---------- DATA SHOWN ----------

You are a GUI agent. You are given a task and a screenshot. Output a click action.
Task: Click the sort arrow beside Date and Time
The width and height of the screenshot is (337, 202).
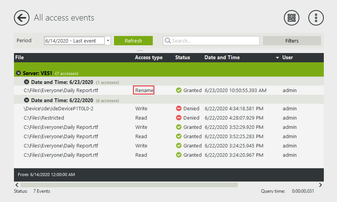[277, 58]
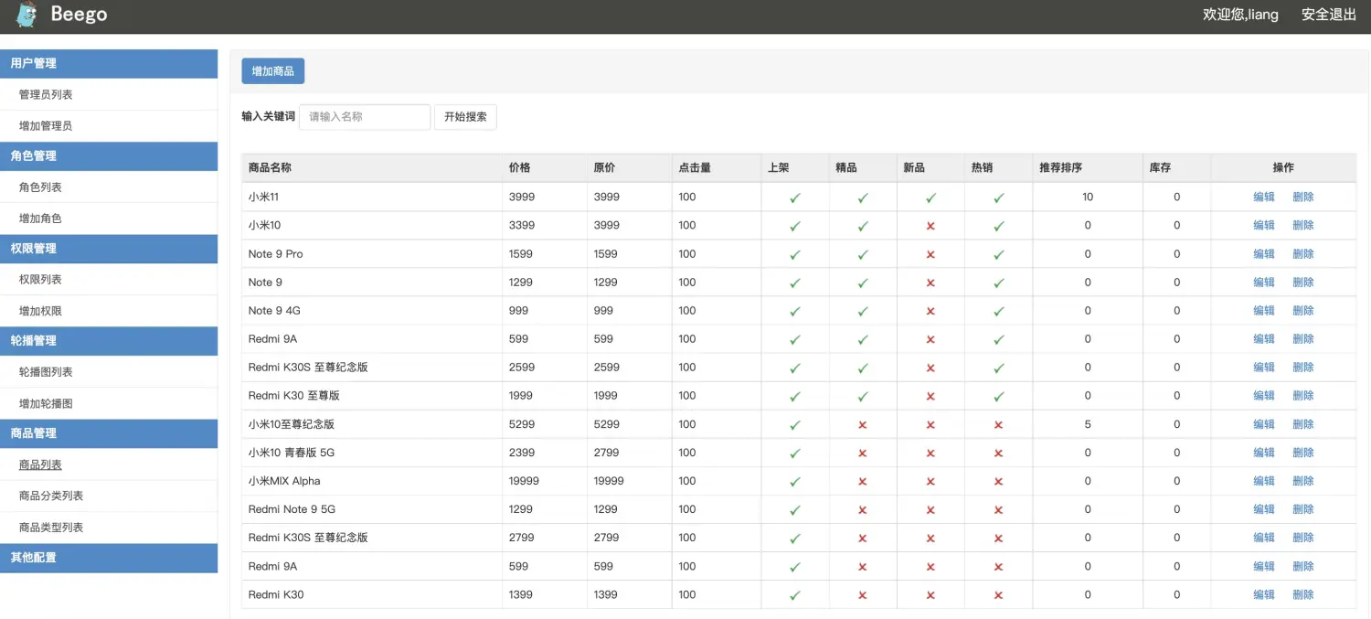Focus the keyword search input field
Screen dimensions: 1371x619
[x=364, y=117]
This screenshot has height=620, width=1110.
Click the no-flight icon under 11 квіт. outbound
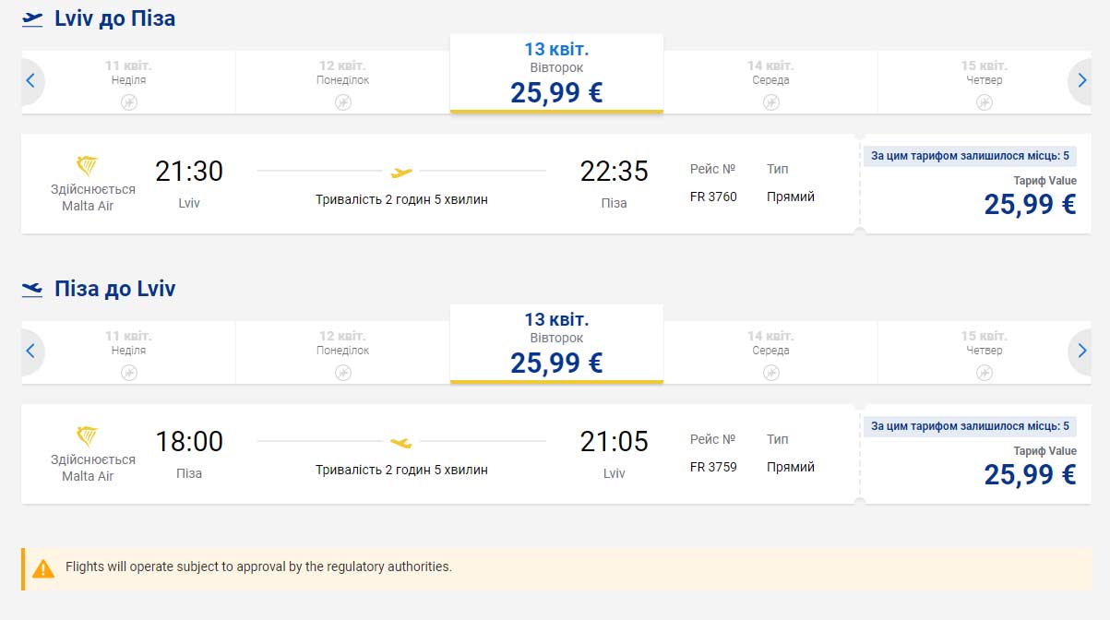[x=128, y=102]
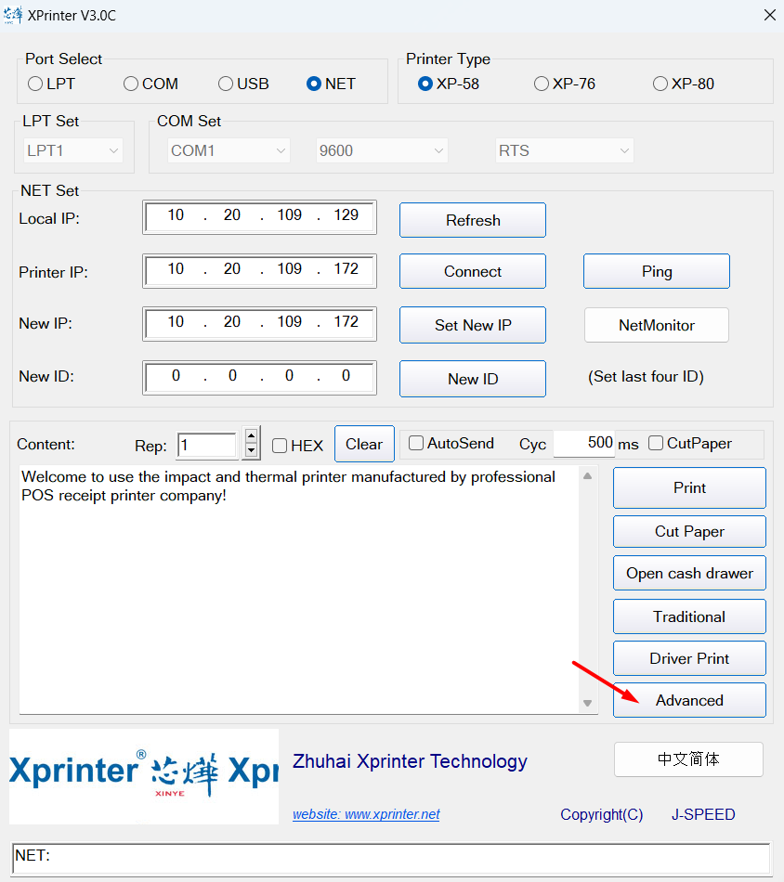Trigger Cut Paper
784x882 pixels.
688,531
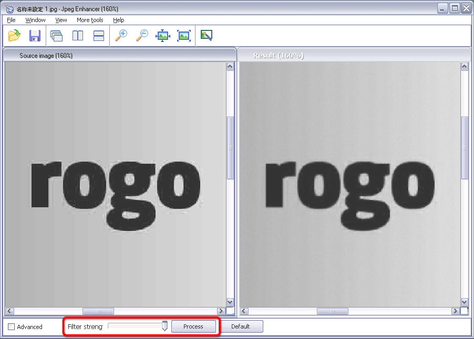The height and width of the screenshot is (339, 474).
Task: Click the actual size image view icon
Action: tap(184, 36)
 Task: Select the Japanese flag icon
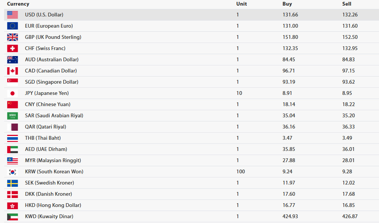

----------
---------- DATA SHOWN ----------

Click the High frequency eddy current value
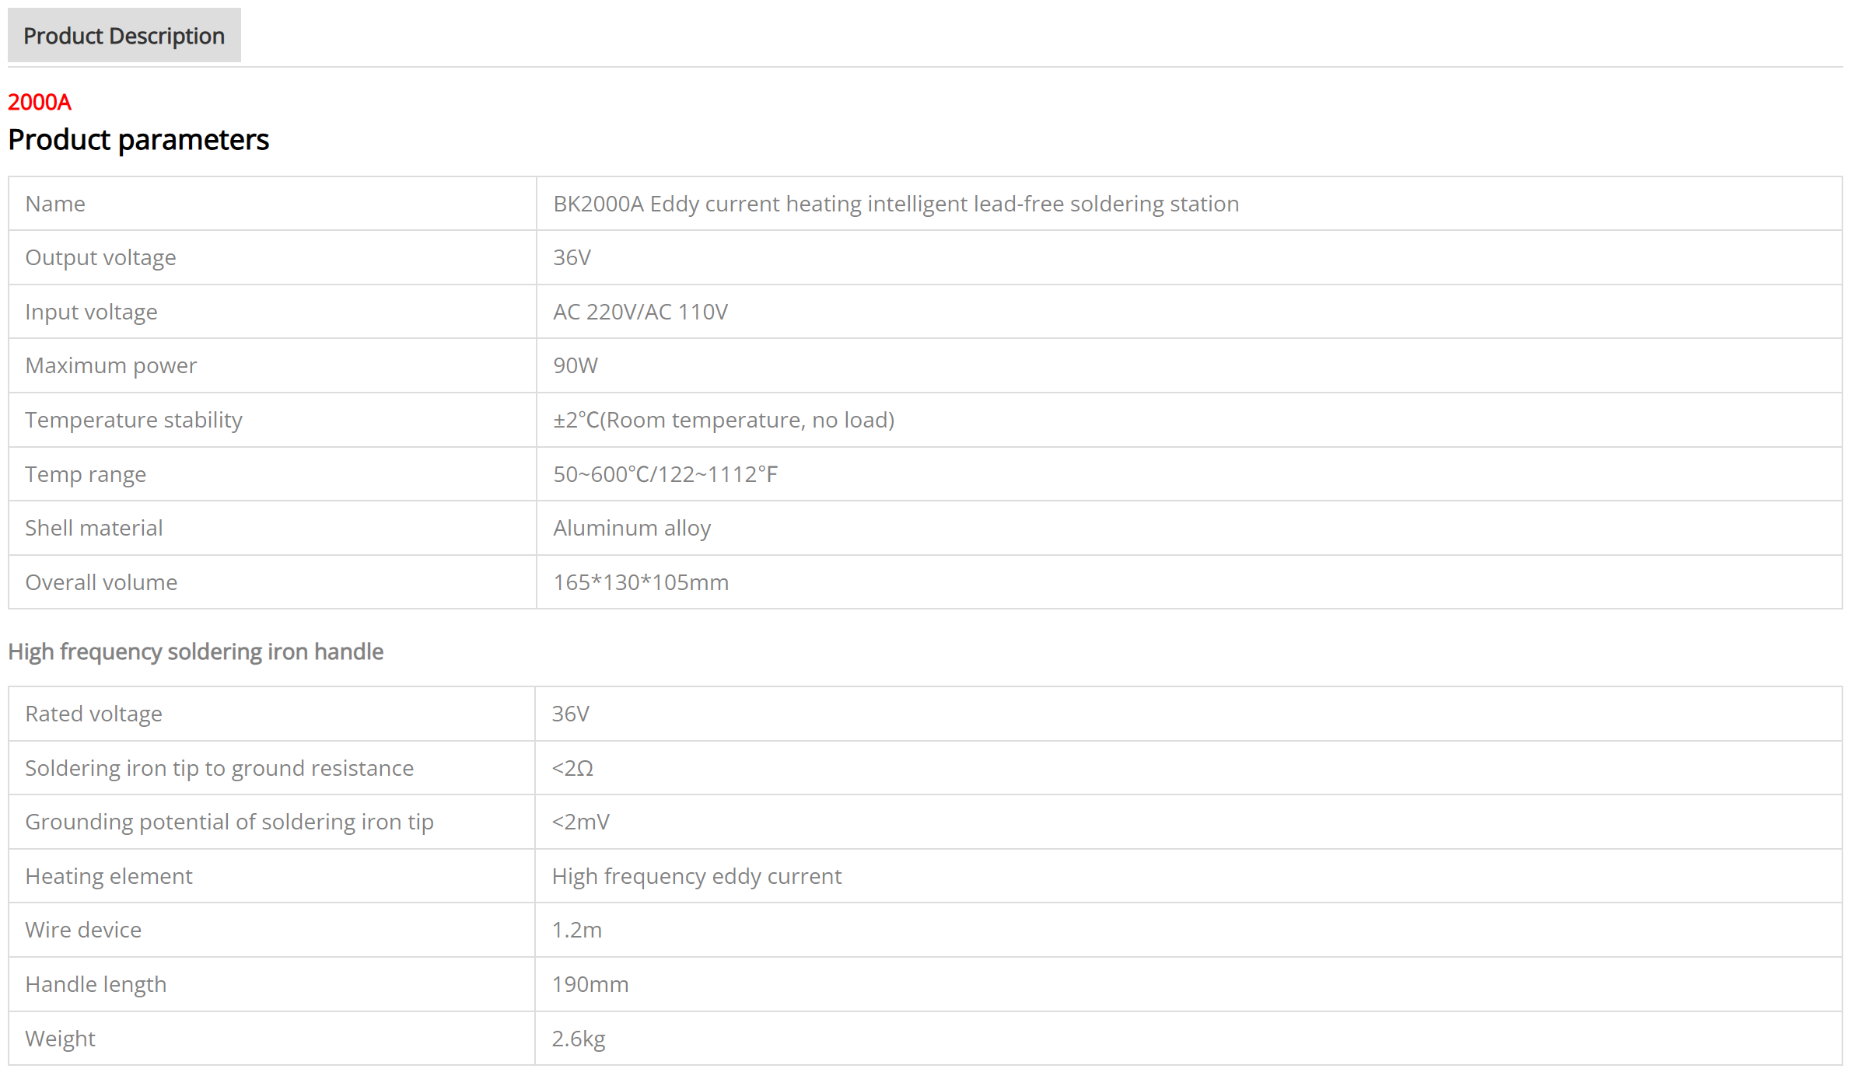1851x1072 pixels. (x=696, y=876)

----------
---------- DATA SHOWN ----------

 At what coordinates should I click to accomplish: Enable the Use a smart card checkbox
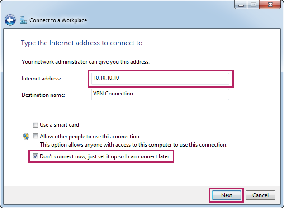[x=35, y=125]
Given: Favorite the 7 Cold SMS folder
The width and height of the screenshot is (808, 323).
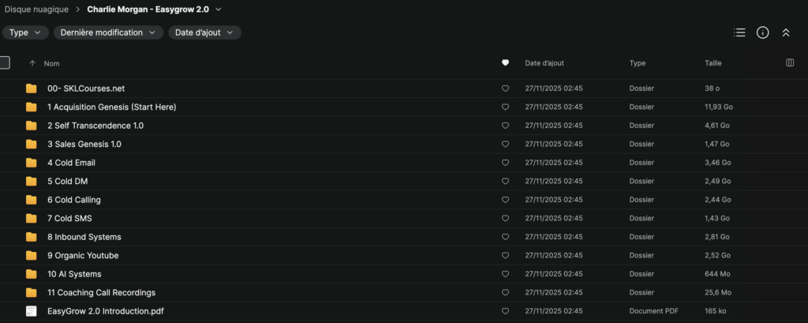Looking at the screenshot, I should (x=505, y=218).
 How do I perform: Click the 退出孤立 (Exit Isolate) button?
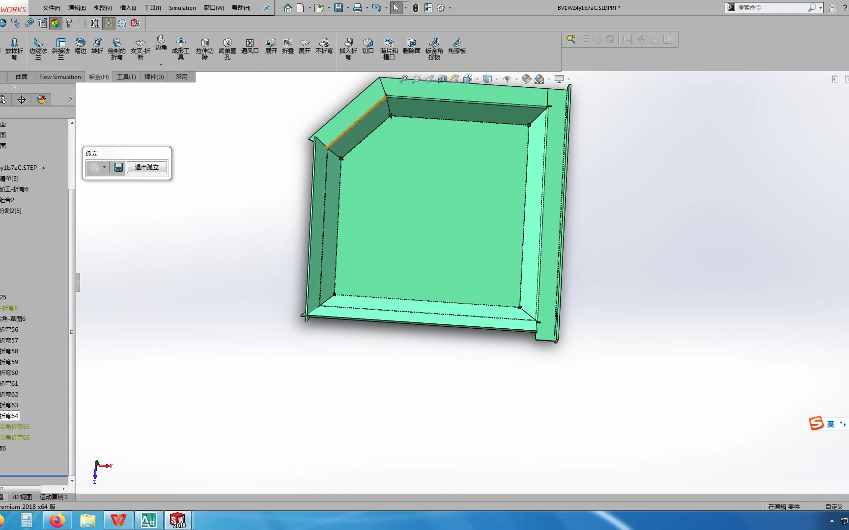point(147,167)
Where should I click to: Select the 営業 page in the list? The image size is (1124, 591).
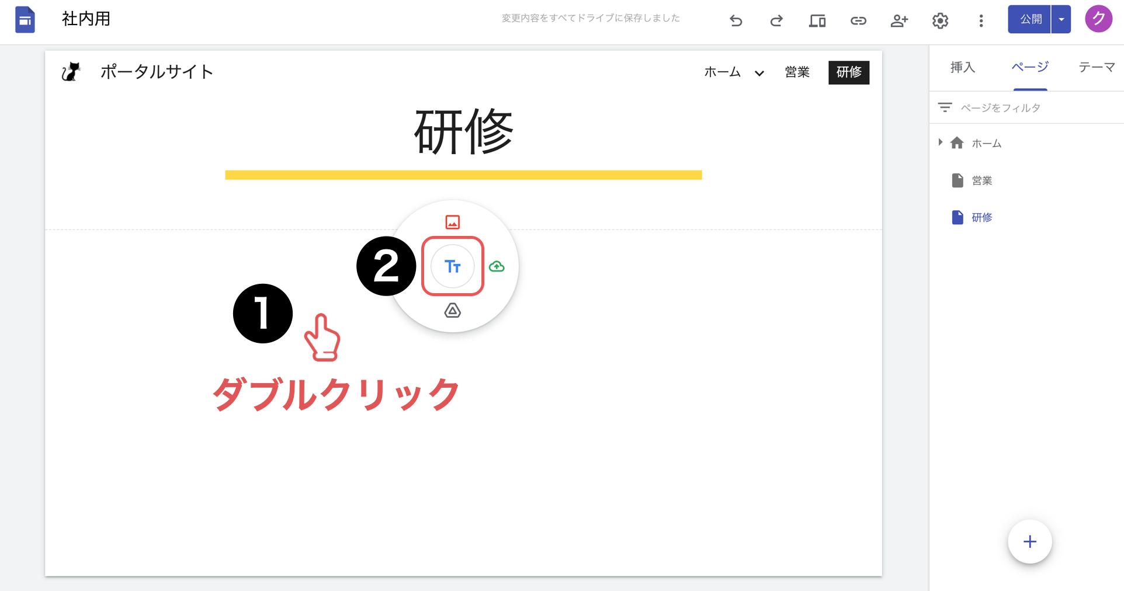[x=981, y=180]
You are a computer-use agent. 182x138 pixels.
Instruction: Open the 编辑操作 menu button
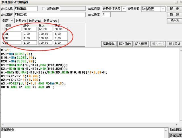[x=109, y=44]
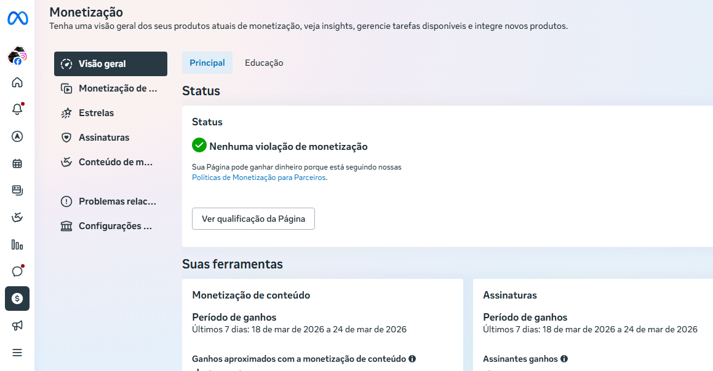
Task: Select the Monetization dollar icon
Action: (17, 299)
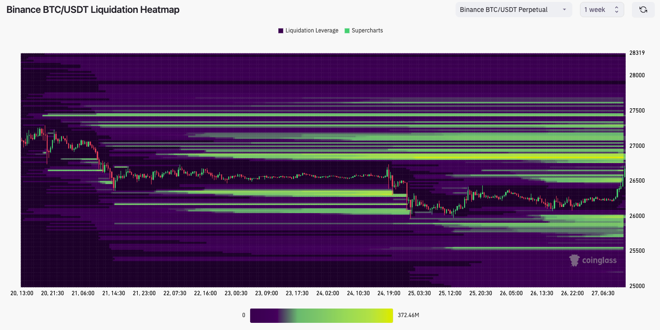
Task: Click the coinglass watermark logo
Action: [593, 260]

----------

== ACTIVITY ==
Working from the entries above, please transcribe only the lines from the line with "This screenshot has height=620, width=1110." through the line with "Task: Select the Japanese flag icon", exactly, with both end lines and without pictures.

== EXERCISE ANSWER ==
This screenshot has height=620, width=1110.
Click the no-flight icon under 11 квіт. outbound
[x=128, y=102]
Trigger Cut Paper
784x882 pixels.
688,531
The height and width of the screenshot is (339, 474).
Task: Click the actual size image view icon
Action: tap(184, 36)
 Task: Select the Japanese flag icon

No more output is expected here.